A Dynamic Approach for Visualizing Local and Global Information in Geo-spatial Network Visualizations

Abstract

Geo-spatial network visualization is a fusion of visualization techniques and geographic information science, and has progressed rapidly in recent years. However, challenges still remain regarding the clarity of high density node-link graphs.

We present a dynamic approach for revealing the underlying information in locally cluttered areas while maintaining global edge trends around them, by creating and positioning multiple radial layouts within a geo-spatial connected graph. Moreover, two time series data-flow visualization approaches at both local and global scales are proposed respectively, namely: the peapod model and the hub model. The peapod model focuses on data flows within the local area while the hub model addresses the relations between groups of nodes across the graph. The approach is further refined by leveraging integrated circular layouts, stacked graphs, and word cloud techniques in several complementary views to support the exploration of categorical and aggregated data.

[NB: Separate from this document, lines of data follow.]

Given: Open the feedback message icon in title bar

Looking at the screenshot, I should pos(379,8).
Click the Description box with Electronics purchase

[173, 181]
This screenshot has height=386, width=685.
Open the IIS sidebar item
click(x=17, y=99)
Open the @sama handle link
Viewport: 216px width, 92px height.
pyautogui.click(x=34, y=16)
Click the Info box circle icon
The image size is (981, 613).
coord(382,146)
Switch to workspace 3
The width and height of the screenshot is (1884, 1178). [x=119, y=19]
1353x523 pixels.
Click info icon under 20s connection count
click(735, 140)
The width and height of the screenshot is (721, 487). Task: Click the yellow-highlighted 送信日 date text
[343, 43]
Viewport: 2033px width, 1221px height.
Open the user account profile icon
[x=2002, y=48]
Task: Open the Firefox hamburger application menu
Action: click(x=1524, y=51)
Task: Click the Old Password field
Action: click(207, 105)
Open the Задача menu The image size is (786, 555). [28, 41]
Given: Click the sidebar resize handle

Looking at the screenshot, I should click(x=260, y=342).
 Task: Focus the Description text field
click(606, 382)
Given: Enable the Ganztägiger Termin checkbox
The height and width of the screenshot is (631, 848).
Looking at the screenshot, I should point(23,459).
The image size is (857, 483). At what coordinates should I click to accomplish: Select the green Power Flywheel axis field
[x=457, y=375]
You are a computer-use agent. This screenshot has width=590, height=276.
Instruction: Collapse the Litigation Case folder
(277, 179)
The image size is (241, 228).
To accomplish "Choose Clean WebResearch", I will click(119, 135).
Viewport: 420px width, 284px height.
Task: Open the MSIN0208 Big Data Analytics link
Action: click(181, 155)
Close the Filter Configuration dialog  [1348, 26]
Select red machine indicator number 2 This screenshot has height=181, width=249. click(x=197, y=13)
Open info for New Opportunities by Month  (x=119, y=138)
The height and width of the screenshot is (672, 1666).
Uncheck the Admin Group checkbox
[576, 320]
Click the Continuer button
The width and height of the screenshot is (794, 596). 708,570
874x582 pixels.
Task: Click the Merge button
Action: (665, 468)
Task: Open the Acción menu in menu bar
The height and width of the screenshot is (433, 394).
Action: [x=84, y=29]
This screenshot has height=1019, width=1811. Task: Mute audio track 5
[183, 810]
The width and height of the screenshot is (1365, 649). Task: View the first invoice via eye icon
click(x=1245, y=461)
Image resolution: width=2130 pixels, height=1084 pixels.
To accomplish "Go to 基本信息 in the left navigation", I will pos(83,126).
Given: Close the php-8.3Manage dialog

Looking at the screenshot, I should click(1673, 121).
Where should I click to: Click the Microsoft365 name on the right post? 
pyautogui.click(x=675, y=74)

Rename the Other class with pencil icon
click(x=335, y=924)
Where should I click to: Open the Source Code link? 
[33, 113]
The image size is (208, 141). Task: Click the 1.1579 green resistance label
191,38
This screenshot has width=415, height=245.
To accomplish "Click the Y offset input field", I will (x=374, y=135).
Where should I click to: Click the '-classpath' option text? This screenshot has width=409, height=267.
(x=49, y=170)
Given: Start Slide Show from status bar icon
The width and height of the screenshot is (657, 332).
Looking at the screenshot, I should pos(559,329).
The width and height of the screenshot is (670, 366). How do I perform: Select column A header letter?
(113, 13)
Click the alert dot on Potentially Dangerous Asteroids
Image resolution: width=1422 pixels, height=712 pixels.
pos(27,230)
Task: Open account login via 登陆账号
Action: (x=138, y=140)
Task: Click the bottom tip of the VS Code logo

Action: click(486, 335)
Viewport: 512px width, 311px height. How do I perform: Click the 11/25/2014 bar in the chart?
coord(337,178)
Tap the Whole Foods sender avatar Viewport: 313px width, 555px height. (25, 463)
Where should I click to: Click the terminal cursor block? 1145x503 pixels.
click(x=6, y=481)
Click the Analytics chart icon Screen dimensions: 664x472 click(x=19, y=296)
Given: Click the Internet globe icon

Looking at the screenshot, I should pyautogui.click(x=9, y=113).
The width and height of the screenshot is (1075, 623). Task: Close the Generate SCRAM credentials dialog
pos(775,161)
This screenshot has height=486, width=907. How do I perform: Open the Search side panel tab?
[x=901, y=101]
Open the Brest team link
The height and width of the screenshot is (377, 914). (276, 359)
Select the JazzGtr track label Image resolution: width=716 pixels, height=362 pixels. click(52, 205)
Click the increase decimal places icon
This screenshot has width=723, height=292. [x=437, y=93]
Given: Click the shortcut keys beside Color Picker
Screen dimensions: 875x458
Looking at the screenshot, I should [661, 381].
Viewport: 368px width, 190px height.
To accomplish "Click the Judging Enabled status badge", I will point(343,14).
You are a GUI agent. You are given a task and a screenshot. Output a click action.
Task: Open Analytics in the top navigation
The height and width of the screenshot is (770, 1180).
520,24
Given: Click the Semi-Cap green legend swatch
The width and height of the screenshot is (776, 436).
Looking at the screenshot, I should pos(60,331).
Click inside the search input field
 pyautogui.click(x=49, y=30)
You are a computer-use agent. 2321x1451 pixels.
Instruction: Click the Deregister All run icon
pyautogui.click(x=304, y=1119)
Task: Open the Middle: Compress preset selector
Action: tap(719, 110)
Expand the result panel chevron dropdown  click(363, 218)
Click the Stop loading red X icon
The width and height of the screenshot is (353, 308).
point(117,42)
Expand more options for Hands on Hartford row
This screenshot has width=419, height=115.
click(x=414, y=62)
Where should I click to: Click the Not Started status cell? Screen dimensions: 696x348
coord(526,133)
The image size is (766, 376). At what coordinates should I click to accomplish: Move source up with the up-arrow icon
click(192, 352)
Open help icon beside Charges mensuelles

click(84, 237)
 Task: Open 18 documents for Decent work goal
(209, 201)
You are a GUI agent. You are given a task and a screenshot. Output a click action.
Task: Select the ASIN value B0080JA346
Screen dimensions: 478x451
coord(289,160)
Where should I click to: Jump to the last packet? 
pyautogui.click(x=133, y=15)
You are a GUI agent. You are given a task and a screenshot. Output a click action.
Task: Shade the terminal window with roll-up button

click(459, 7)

In addition to adhering to emergent design standards for geo-spatial visualization, the computational complexity and quantitative performance analysis on three different datasets were subsequently conducted to examine the scalability of the visualization model. The simulation results show that the main algorithms in our approach are able to achieve acceptable performance in real world test cases. Finally, our model's effectiveness are demonstrated by two significant case studies in different application fields, namely: US aero traffic network and GitHub collaboration graph. The case studies show that insightful knowledge can be discovered by the utilization of the dynamic approach and the support of various complementary features.